Estate planning is rarely a simple task, but it can be even more difficult when parents have a disabled child to consider.  A natural reaction is to leave the lion’s share of the estate to the child with special needs, particularly if other children in the family are self-sufficient.  But knowing how to leave the assets is key to a successful estate plan.

Leaving money outright to a child with special needs — even one capable of handling the responsibilities of a windfall — may mean the loss of other forms of financial assistance.  The goal may be to guarantee that the child receives needed assistance after the parents’ deaths while also preserving payments from Social Security and state sources.  If the child is not capable of living independently, the estate plan should name someone to make decisions for the child and handle financial affairs.

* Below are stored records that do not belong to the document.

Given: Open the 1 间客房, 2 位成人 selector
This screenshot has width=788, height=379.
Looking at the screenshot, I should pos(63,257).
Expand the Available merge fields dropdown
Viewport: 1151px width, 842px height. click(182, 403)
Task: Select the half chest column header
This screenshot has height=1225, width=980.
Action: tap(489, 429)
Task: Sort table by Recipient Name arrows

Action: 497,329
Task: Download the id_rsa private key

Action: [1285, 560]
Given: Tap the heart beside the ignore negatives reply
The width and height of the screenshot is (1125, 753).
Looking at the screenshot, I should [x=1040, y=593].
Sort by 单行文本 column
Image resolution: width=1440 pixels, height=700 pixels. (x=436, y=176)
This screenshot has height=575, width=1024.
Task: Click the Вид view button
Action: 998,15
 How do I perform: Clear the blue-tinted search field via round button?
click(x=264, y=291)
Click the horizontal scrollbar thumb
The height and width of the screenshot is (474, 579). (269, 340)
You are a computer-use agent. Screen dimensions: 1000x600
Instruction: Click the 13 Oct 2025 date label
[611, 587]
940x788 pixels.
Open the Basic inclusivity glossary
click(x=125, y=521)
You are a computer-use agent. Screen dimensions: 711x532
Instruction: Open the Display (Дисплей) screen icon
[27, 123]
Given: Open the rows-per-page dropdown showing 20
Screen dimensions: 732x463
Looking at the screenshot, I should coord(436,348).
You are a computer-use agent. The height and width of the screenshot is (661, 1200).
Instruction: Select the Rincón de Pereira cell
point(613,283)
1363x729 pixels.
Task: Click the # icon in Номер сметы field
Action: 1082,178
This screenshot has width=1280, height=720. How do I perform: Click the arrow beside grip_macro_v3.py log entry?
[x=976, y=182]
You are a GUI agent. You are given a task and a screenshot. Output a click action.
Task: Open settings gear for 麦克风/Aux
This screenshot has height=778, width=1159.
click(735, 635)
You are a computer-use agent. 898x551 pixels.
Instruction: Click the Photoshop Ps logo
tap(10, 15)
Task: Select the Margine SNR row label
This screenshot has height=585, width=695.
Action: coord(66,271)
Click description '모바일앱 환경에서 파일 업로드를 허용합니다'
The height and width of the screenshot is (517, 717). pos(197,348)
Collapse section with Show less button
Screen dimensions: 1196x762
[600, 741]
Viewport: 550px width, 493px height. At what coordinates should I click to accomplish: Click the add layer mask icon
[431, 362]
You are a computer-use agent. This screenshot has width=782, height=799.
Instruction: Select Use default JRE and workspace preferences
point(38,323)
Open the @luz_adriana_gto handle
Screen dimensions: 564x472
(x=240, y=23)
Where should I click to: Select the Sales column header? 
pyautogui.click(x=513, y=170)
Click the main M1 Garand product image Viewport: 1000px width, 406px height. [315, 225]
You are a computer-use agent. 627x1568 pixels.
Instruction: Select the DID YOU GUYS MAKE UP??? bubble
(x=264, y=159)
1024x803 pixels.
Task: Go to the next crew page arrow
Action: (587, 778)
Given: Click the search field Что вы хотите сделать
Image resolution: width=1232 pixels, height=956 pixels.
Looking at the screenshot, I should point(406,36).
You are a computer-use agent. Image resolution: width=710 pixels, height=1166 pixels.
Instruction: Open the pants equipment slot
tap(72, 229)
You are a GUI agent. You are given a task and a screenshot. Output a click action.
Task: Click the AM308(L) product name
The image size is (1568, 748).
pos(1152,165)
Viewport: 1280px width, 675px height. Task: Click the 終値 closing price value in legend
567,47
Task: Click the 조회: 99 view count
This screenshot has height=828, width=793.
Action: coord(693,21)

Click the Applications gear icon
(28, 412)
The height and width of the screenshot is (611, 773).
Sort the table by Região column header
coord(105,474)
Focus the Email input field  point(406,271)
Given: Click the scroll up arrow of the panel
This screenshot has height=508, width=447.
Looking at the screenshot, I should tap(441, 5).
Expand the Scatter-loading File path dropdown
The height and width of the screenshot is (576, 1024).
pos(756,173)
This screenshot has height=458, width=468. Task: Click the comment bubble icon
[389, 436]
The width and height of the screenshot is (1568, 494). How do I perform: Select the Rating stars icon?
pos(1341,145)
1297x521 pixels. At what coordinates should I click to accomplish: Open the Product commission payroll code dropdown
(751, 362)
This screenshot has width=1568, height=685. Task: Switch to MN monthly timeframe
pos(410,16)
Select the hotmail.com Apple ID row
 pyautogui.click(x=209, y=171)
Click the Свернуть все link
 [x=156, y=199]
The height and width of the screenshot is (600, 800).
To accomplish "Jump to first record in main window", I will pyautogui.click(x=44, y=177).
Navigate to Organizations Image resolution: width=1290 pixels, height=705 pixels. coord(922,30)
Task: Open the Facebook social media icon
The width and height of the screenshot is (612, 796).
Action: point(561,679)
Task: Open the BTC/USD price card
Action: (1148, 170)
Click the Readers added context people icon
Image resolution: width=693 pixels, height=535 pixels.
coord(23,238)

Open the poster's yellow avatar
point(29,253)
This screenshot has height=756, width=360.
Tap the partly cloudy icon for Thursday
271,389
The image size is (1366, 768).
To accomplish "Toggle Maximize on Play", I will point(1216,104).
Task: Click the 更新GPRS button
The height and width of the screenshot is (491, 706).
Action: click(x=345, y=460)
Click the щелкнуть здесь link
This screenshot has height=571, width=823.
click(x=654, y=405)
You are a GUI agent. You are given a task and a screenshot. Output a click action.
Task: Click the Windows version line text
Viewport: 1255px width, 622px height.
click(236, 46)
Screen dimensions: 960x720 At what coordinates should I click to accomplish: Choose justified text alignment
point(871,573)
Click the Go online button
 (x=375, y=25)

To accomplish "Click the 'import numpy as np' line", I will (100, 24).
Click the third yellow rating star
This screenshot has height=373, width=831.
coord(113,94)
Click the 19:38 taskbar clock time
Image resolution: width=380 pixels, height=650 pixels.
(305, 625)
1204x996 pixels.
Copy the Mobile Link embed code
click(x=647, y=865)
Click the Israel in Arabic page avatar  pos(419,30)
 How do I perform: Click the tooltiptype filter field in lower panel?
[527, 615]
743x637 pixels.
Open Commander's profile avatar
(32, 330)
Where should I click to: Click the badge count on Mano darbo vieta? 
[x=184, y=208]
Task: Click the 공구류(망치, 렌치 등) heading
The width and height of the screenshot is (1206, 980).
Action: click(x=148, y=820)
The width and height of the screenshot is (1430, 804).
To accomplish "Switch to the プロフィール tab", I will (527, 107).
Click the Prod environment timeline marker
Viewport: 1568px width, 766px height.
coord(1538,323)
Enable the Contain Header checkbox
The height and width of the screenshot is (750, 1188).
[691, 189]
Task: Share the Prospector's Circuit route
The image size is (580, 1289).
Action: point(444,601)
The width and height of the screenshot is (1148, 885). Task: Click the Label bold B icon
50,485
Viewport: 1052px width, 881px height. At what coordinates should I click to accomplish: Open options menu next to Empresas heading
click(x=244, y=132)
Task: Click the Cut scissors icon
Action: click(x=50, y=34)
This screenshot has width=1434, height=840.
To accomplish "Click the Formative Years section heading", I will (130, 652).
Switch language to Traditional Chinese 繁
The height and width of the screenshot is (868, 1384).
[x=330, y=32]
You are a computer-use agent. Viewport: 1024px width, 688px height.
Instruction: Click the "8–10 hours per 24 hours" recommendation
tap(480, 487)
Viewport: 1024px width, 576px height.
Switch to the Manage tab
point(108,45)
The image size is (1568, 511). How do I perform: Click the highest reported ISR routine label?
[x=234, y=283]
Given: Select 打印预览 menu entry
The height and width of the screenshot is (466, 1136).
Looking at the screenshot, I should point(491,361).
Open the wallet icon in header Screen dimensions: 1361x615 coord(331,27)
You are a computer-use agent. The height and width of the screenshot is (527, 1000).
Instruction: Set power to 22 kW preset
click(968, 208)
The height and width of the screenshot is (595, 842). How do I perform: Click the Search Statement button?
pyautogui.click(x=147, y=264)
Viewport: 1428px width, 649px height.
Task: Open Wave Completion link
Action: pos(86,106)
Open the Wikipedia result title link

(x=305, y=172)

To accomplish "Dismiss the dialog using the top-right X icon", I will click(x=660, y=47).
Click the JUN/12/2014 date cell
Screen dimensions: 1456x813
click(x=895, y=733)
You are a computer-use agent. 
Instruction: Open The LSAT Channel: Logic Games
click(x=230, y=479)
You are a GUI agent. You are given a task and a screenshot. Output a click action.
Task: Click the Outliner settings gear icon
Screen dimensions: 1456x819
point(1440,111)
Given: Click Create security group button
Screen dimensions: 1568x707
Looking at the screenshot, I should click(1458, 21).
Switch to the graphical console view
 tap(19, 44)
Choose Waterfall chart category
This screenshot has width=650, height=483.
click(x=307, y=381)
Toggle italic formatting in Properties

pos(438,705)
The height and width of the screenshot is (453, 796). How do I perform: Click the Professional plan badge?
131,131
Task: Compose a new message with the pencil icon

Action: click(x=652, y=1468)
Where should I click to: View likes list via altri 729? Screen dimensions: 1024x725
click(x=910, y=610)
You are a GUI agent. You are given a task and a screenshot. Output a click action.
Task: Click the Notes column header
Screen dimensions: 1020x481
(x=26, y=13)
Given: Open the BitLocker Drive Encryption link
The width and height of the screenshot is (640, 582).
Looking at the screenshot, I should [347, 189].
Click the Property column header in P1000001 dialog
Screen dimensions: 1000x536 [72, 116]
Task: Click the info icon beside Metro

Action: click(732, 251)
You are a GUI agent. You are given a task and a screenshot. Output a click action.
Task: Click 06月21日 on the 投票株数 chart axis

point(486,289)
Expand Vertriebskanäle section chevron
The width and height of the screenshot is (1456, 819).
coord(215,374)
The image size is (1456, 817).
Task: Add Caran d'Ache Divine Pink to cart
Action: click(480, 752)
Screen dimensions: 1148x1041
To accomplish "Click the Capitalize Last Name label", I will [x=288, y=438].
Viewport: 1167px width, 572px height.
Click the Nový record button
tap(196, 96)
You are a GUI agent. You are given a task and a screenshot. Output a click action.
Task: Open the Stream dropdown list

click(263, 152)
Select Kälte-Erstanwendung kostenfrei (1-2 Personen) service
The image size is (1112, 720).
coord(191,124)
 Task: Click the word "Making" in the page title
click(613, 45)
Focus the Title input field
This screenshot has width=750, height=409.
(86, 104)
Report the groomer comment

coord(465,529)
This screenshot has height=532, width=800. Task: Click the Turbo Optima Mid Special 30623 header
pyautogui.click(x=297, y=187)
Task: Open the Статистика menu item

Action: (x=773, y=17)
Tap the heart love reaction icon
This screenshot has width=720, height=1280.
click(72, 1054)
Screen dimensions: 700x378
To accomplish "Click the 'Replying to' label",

For many parents, a special needs trust or discretionary trust is an essential part of their estate plan.  The trust can be established in a will or living trust, to be funded and begin operating at the last parent’s death.  The trust may be named beneficiary of a life insurance policy to provide sufficient funds to care for the child.  Several states allow parents to establish ABLE 529 plans, similar to state-operated 529 education plans, to pay for qualified disability expenses.

Charitable remainder trusts can make payments to special needs trusts for the life of a beneficiary who is incompetent.  At the beneficiary’s death, the assets in the special needs trust may be required to repay state expenditures or to pass as directed in the trust, while the balance in the remainder trust will pass to charity.